Fanning: Budget Instability Biggest Threat

Photo by: U.S. Army

If the incoming Trump administration and the new Congress want to help the Army meet its readiness goals, the most significant step they could take would be to reduce the year-to-year instability that has plagued the military budget for much of this decade, Army Secretary Eric Fanning says.

“I get asked all the time: ‘What’s the biggest threat to the Army?’ There’s two ways to think about that,” Fanning said in recent remarks at a national security summit sponsored by Defense One.

In a geopolitical sense, the top contenders for “biggest threat” are obvious: Russia, China, North Korea and the Islamic State group, he said.

“But I think of that question in terms of my responsibilities as secretary of the Army, which in many ways is the CEO of a business unit,” Fanning said.

“So the biggest threat to the Army that I’ve been working through has been the budget instability. We’re on a path to get to our readiness goals.

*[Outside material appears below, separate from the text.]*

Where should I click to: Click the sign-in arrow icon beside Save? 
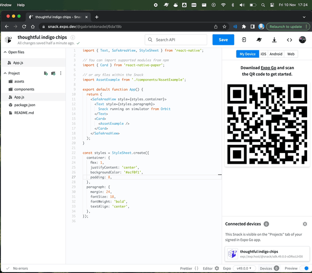(244, 40)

But all these issues we talk about, readiness, technology, modernization, force deployment … if we had a more stable baseline from which to plan, I could get to a lot of my goals faster.”

Even as Fanning made those comments, House Speaker Paul Ryan, R-Wis., announced that Congress will accommodate a request from President-elect Donald Trump’s transition team to put off work on a federal budget plan so the new administration can have a say in spending priorities.

An existing temporary continuing budget resolution for the fiscal year that began Oct. 1 is due to expire Dec. 9. Ryan said that continuing resolution will be extended to March 31.